◆ PROBLEM: Gather every line below that contains the word "dimensions".

◆ DATA RECORDS:
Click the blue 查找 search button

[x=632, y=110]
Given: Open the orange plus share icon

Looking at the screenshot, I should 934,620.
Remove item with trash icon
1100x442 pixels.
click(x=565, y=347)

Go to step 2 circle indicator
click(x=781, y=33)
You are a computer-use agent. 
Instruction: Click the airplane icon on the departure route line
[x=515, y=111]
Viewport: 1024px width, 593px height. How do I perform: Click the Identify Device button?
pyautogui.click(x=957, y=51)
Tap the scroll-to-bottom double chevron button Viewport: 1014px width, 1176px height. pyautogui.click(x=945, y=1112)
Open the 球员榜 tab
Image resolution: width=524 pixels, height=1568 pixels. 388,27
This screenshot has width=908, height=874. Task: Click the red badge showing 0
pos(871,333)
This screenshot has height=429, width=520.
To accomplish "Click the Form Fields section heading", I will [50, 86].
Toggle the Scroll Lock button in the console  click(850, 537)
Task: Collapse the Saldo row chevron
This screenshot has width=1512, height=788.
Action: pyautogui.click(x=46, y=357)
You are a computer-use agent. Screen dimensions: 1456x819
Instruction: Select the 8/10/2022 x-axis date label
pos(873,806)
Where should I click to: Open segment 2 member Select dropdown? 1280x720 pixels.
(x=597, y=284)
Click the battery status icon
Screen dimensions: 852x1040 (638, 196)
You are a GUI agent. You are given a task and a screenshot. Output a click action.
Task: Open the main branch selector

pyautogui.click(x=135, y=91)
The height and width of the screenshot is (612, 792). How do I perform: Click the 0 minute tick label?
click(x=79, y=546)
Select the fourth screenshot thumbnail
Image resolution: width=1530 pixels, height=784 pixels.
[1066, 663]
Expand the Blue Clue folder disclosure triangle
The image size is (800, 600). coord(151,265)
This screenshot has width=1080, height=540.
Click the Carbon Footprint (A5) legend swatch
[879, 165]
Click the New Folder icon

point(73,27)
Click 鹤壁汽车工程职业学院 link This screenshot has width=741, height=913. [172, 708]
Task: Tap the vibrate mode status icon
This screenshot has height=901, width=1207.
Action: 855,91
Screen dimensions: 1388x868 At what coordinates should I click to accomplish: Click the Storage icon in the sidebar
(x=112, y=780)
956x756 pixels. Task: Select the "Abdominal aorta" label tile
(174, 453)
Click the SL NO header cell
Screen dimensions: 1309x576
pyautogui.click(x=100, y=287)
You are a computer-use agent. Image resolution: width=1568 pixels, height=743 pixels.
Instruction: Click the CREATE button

◆ SOLUTION FOR THIS TASK:
You are a computer-use agent. Screen dimensions: 1456x819
Screen dimensions: 852x1040 (638, 196)
Screen dimensions: 1388x868 At what coordinates should I click to accomplish: Click the Storage icon in the sidebar
Screen dimensions: 1309x576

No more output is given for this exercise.